PROBLEMA 1:
De acordo com o texto sobre Demon, quem criou a série e em que década?
PROBLEMA 2:
Reproduza o trecho do texto sobre Demon que começa com as palavras "O Demon de Jack" e termina com "de forma sublinhada.".
____ TEXTO PARA ANÁLISE
O que vou lendo! - Demon de Garth Ennis e John McGrea vol. 1 e 2



Muitas vezes lemos um determinado autor, gostamos dele e a curiosidade é grande para investigar obras anteriores, se não for novo nessas lides. Tudo para reproduzir o prazer através de um segredo que, até aquele momento, era escondido de nós. Não foi exactamente o que aconteceu com estes dois livros mas o sentimento é bastante parecido.  Isso porque estamos a falar de Garth Ennis, escritor, e John McGrea, desenhista, que, há duas décadas, deram-me uma das minhas histórias favoritas: Hitman. Aliás, é nos capítulos coleccionados nestas duas compilações (Hell's Hitman e Longest Day), que esse personagem criado por ambos aparece pela primeira vez. Contudo, a série Demon não é sobre Tommy Monaghan mas antes um capítulo na trágica história de Jason Blood e do demónio que é o seu castigo há mais de 10 séculos, Etrigan. Blood e Etrigan não ocupam o mesmo espaço mas trocam de lugar quando a necessidade a isso o obriga. A troca é realizada através de um poema, um cântico de evocação, que arrasta o demónio do fundo pestilento do Inferno e conjura-o em toda a sua eloquente, majestosa e terrível forma para infligir terror ao mundo. Criado por Jack Kirby na década de 70, é um dos filhos deste autor com a DC Comics e um daqueles deliciosos conceitos que pairam na periferia do catálogo da editora e no qual, de vez em quando, um autor coloca as mãos, por iniciativa própria ou porque a isso é convencido.

O Demon de Jack Kirby já tinha sofrido uma espécie de renascimento quando o também famoso Alan Moore o incluiu na saga que apresentou o autor aos EUA, Swamp Thing. Graças ao talento do escritor, muitos personagens sobrenaturais da DC Comics foram vistos de um prisma diferente, atemorizante e sobrenatural, e ganharam fãs que provavelmente não tinham. Dessa run nasceu uma nova DC, mais voltada para o estranho, para o místico, e com a recém-adquirida sensibilidade nasceria a Vertigo de Karen Berger e o Sandman de Neil Gaiman, apenas para citar os mais relevantes. Garth Ennis acabaria por produzir para a Vertigo um dos maiores êxitos da imprint, Preacher, mas não antes de provar-se com este Demon, onde o seu muito especial ponto de vista nota-se já de forma sublinhada.
________
____ MATERIAL FORNECIDO
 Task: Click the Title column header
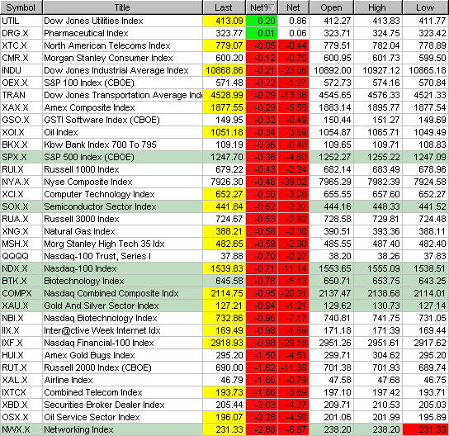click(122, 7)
________
____ MATERIAL FORNECIDO
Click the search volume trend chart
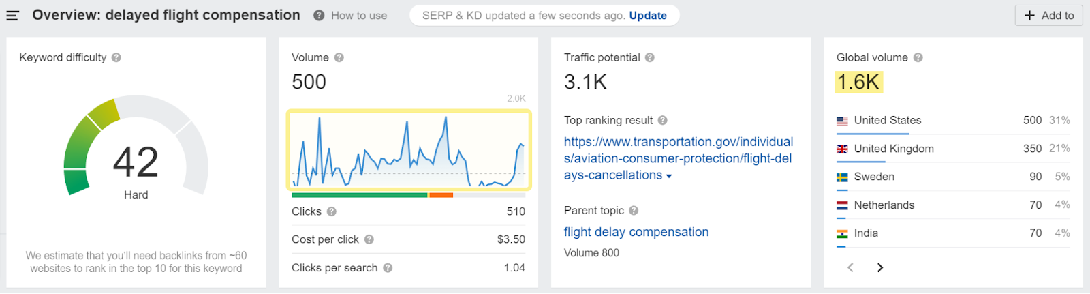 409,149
________
SOLUÇÃO 1:
Jack Kirby, na década de 70.

SOLUÇÃO 2:
O Demon de Jack Kirby já tinha sofrido uma espécie de renascimento quando o também famoso Alan Moore o incluiu na saga que apresentou o autor aos EUA, Swamp Thing. Graças ao talento do escritor, muitos personagens sobrenaturais da DC Comics foram vistos de um prisma diferente, atemorizante e sobrenatural, e ganharam fãs que provavelmente não tinham. Dessa run nasceu uma nova DC, mais voltada para o estranho, para o místico, e com a recém-adquirida sensibilidade nasceria a Vertigo de Karen Berger e o Sandman de Neil Gaiman, apenas para citar os mais relevantes. Garth Ennis acabaria por produzir para a Vertigo um dos maiores êxitos da imprint, Preacher, mas não antes de provar-se com este Demon, onde o seu muito especial ponto de vista nota-se já de forma sublinhada.